Ersetze im Artikel über den geplanten Verkauf der Klosterhandschriften „Kunstwelt“ durch „Fachwelt“ und gib den Abschnitt wieder, beginnend bei „Was das Kloster“ und endend nach „dem Vorhaben bezogen.“.

• [AUSGEWÄHLTER TEXT]
□ □ □ □ □
SZ + Zittau
Merken

Was das Kloster zum geplanten Verkauf der Kunstschätze sagt

Der Marienthaler Psalter und andere Handschriften der Abtei St. Marienthal sollen veräußert werden. Daran gibt es scharfe Kritik - und nun eine Reaktion der Schwestern.

Von Jan Lange
 4 Min.
Teilen
Folgen
NEU!
Das Kloster St. Marienthal ist mit dem geplanten Verkauf von Kunstschätzen in die Schlagzeilen geraten.
Das Kloster St. Marienthal ist mit dem geplanten Verkauf von Kunstschätzen in die Schlagzeilen geraten. © Matthias Weber/photoweber.de

Die Empörung in der Öffentlichkeit und der Kunstwelt war groß, als vor einigen Tagen der geplante Verkauf des Marienthaler Psalter bekannt wurde. Nun hat das Kloster St. Marienthal, in dessen Eigentum sich der wertvolle Kunstschatz seit Jahrhunderten befindet, Stellung zu dem Vorhaben bezogen.

"Bei der konkreten Umsetzung unseres Vorhabens, die Bücher zu verkaufen, kam es zu Schwierigkeiten, die wir nicht vorausgesehen haben. Uns lag vor allem daran, den Wert der Bücher für einen potenziellen Verkauf zu ermitteln. Wir gewannen den Eindruck, dass nicht immer im abgesprochenen Sinn gehandelt worden ist", erklärt Äbtissin Elisabeth Vaterodt in einer Pressemitteilung. Und die Klostervorsteherin teilt weiter mit: "Es ist eine Dynamik entstanden, die wir nicht gewollt und deren Größe wir unterschätzt haben."
□ □ □ □ □
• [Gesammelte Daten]
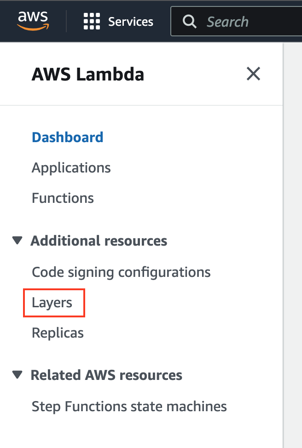
Task: Click the Related AWS resources heading
Action: point(106,375)
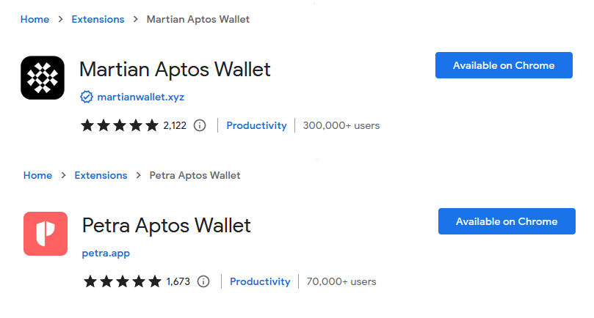Click the Martian Aptos Wallet logo icon
594x318 pixels.
43,78
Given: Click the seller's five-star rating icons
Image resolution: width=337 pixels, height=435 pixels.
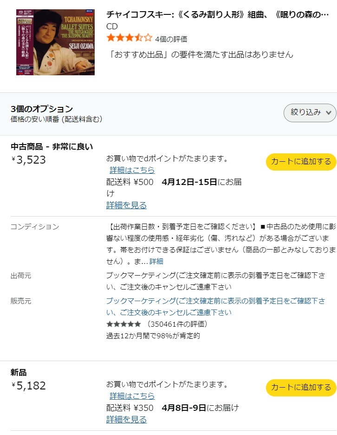Looking at the screenshot, I should tap(123, 324).
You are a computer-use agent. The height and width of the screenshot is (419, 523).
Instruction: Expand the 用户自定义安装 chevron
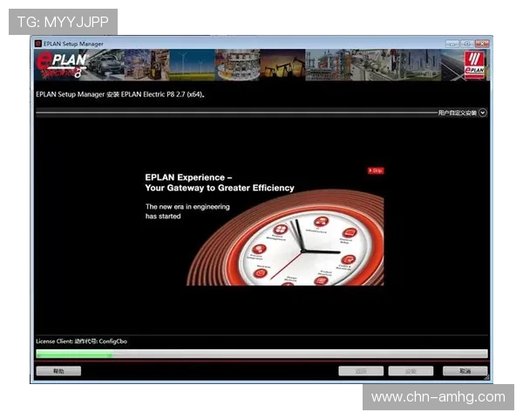pos(483,113)
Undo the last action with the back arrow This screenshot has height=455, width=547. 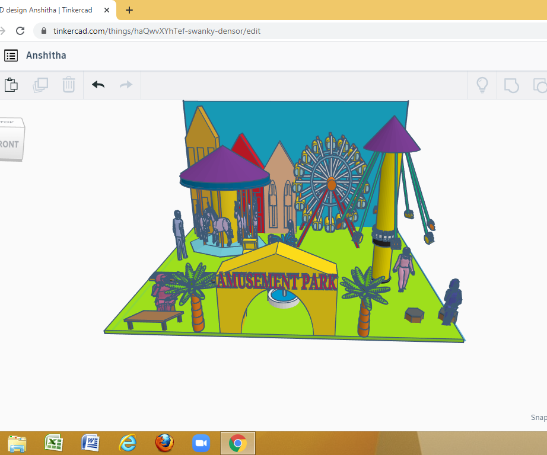coord(98,85)
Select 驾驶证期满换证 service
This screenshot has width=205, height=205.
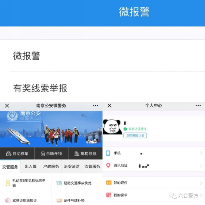click(x=26, y=200)
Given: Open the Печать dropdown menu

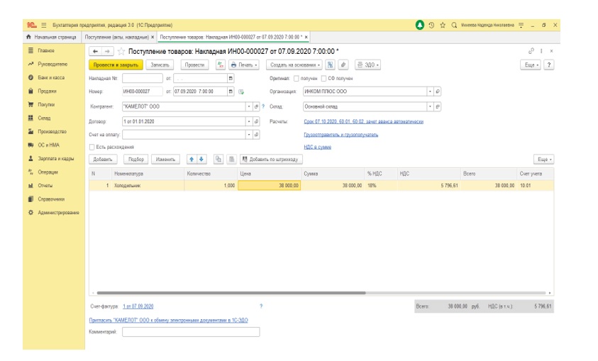Looking at the screenshot, I should (245, 65).
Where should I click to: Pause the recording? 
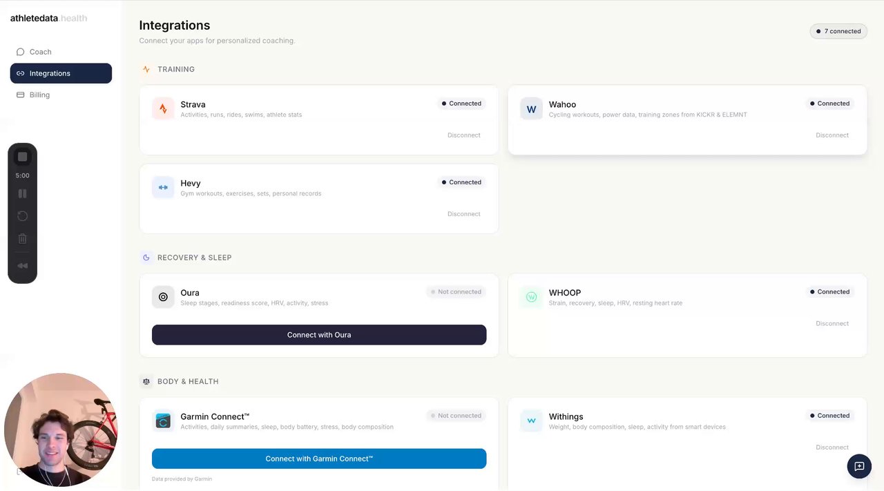[22, 194]
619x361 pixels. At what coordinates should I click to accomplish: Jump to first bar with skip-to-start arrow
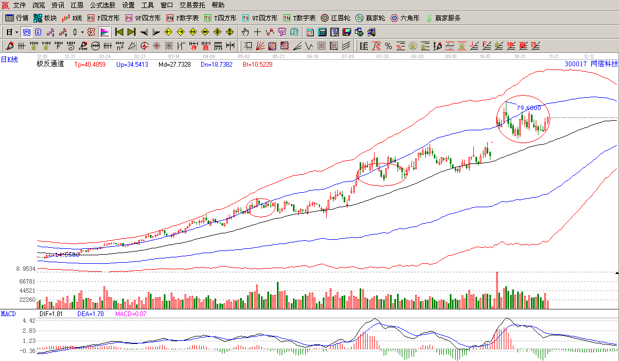120,32
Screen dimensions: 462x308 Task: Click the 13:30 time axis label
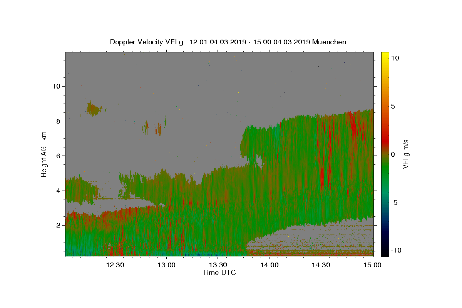[x=218, y=265]
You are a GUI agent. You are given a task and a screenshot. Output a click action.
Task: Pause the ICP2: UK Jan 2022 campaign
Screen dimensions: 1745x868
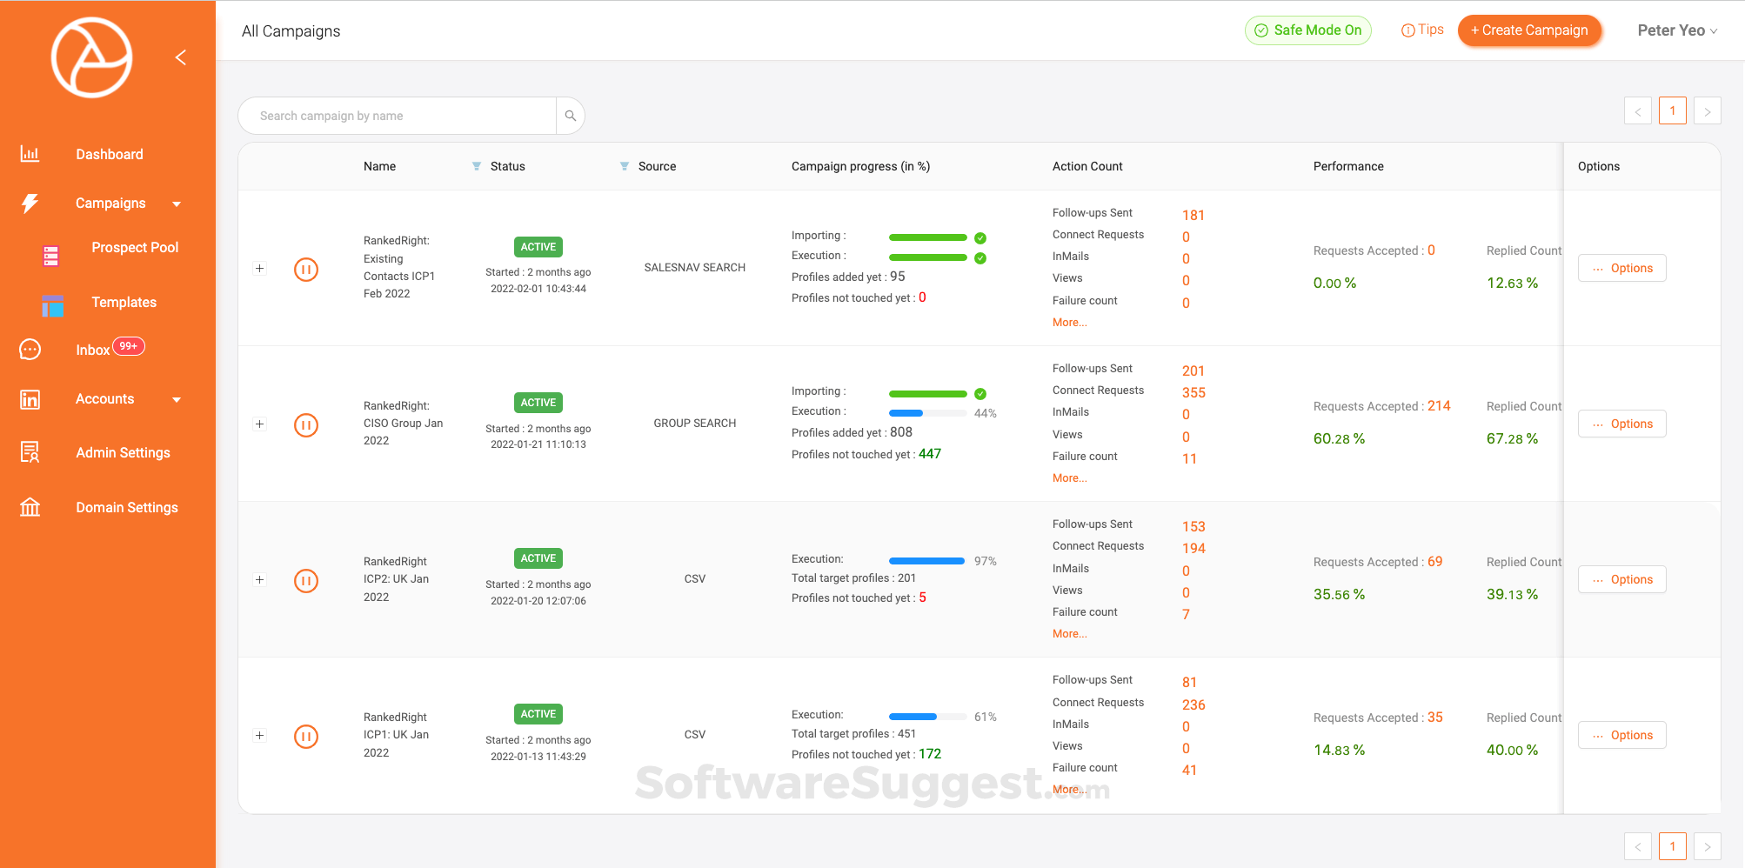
□ □ □ □ □
• [ERGEBNIS]
Was das Kloster zum geplanten Verkauf der Kunstschätze sagt

Der Marienthaler Psalter und andere Handschriften der Abtei St. Marienthal sollen veräußert werden. Daran gibt es scharfe Kritik - und nun eine Reaktion der Schwestern.

Von Jan Lange
 4 Min.
Teilen
Folgen
NEU!
Das Kloster St. Marienthal ist mit dem geplanten Verkauf von Kunstschätzen in die Schlagzeilen geraten.
Das Kloster St. Marienthal ist mit dem geplanten Verkauf von Kunstschätzen in die Schlagzeilen geraten. © Matthias Weber/photoweber.de

Die Empörung in der Öffentlichkeit und der Fachwelt war groß, als vor einigen Tagen der geplante Verkauf des Marienthaler Psalter bekannt wurde. Nun hat das Kloster St. Marienthal, in dessen Eigentum sich der wertvolle Kunstschatz seit Jahrhunderten befindet, Stellung zu dem Vorhaben bezogen.